··· Document passage

The Easy Way Out reviewed by Annie


Stephen Amsterdam is a writer and a palliative care nurse and he has used his experience in this novel on euthanasia.

Evan, the protagonist works in a hospital with a program around Measure 961, which allows for assisted death after certain protocols are followed. The book begins with his first assist where he is control. His family background has made him a supporter of the process. His mother has Parkinson’s disease, and his father’s death he doesn’t disclose as probable suicide.

He is exposed to the many different situations that can occur, with all the possible complications, showing the many grey areas. The requirements of Measure 961 seem to be restrictive, ‘mindful of the wellbeing of every participant, including that of the assistant’. But then he sees what is happening with those working outside of the law.

In his personal life he turns to Lon and Simon, who form a ‘throuple’, trying to work out what their relationship means to each of them.

He struggles to distance himself from the clients and their families and friends, becoming involved, feeling too much.

But when Viv, his mother has a relapse and is moved into care she calls it ‘Assisted living? Everyone helping and watching and stopping by to catch your next dribble. My nightmare. Assisted dying is what it is’. Can he give her the out she is after, or is it too close to home?

Do individuals have the right to say ‘enough’? Who gets to choose? Who needs to sign off on it? What protocols are appropriate? What are the boundaries? Who does the deed? This book asks all the questions without imposing answers but simply getting us to reflect on this difficult question, and showing that there is no easy way out.

······

__Task requirements__
Could you revise the review's passage starting with "But when Viv, his" and going on through "close to home?" so that "nightmare" becomes "worst fear"?

··· Raw data

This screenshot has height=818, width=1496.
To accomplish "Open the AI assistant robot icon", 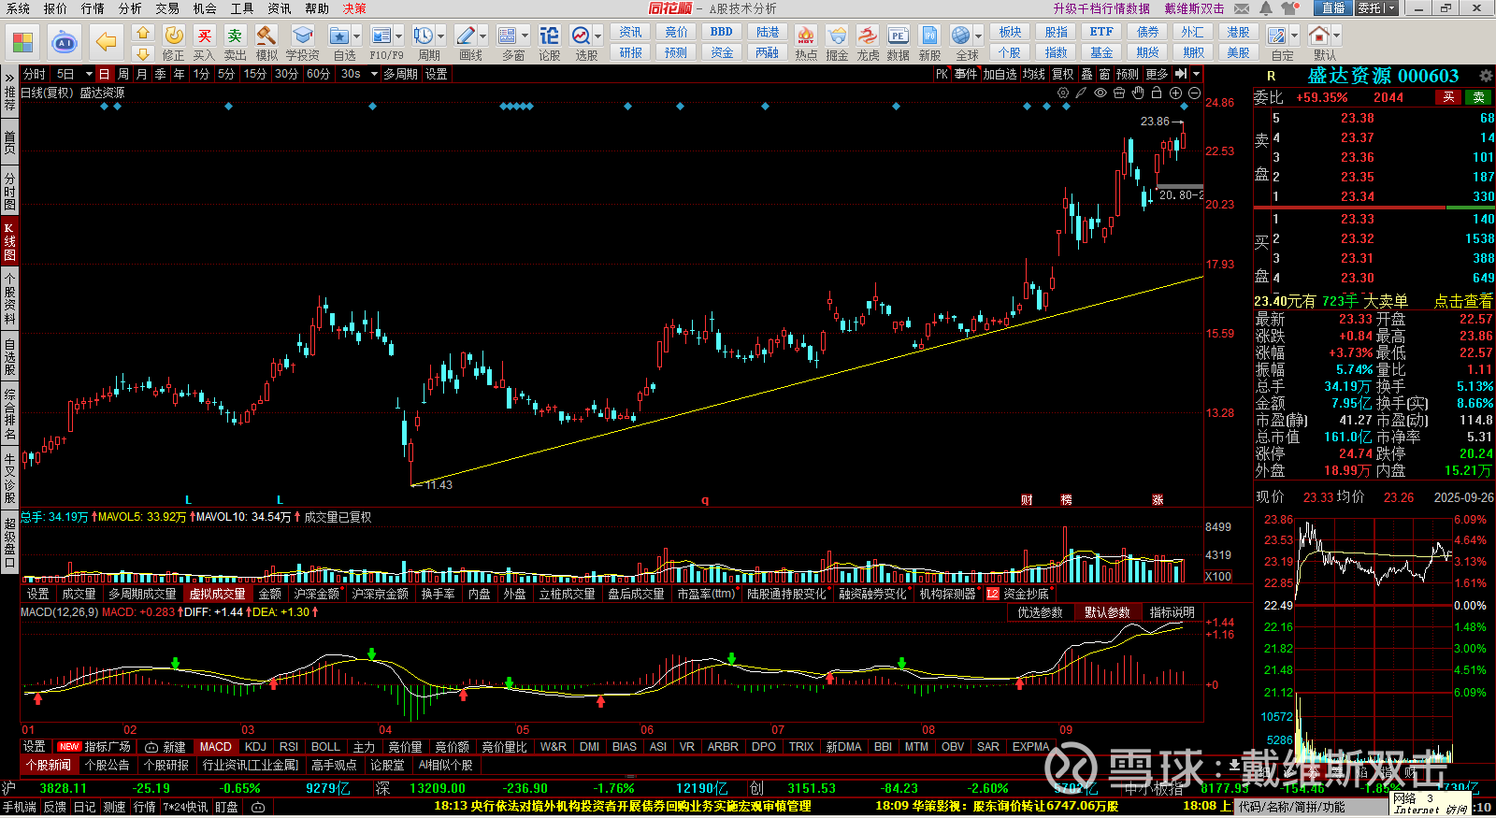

······
··· Raw data

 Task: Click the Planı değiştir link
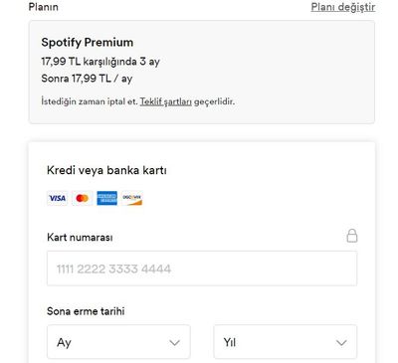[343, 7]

······
··· Raw data

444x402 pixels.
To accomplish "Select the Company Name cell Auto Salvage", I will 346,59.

······

__Answer__
But when Viv, his mother has a relapse and is moved into care she calls it ‘Assisted living? Everyone helping and watching and stopping by to catch your next dribble. My worst fear. Assisted dying is what it is’. Can he give her the out she is after, or is it too close to home?